Social protection has gained rapid prominence in the global development agenda in the past two decades. Numerous countries across the global South have enacted national social protection strategies in a bid to build state of the art programme portfolios. Bangladesh joined their ranks in 2015 with its National Social Security Strategy (NSSS). This study takes the NSSS as its point of departure to open the ‘black box’ of policymaking in Bangladesh. It particularly focuses on the politics of the food vs. cash debate, the targeting vs. universalism debate, and the role of bureaucrats, donors, NGOs, and labour in Bangladesh’s social protection politics.

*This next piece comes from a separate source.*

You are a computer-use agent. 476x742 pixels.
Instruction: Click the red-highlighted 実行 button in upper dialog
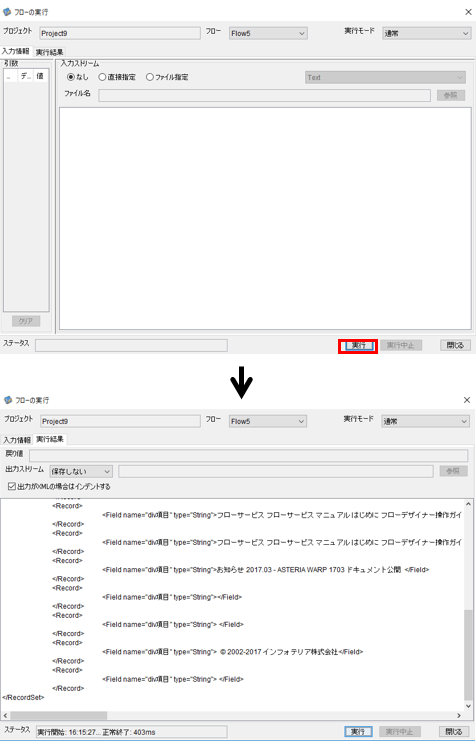coord(358,345)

The thesis aims to critically understand how the wide-ranging, historically-entrenched political contestations in the country underpin the seemingly apolitical decisions in the NSSS. It is based on over sixty in depth qualitative interviews with key informants, weeks of participant observation in meetings and organisations, as well as analysis of hundreds of internal government documents. First, the study finds that labour has fallen victim to the institutional machinations of neoliberal global capitalism, which deliberately and systematically excludes it from policies of social protection. Second, the persistence of colonial era institutions and the power imbalance between producers and consumers in the rice market is shown to tilt the NSSS in favour of food transfers in the short term and cash transfers in the long term. Third, whilst Bangladesh is lauded for the strength of its NGO sector, this study finds NGOs to be a weak actor dependent on idea transfer to protect rental streams. Fourth, the study reveals how donors employ both coercive and ideational means to promote their favoured policies but succeeds where there is a receptive domestic political environment that supports the donors’ ideas, such as by favouring targeted programmes over universalism. And finally, national bureaucrats are seen to be powerful actors engaged in rent-seeking for both personal and organisational gains.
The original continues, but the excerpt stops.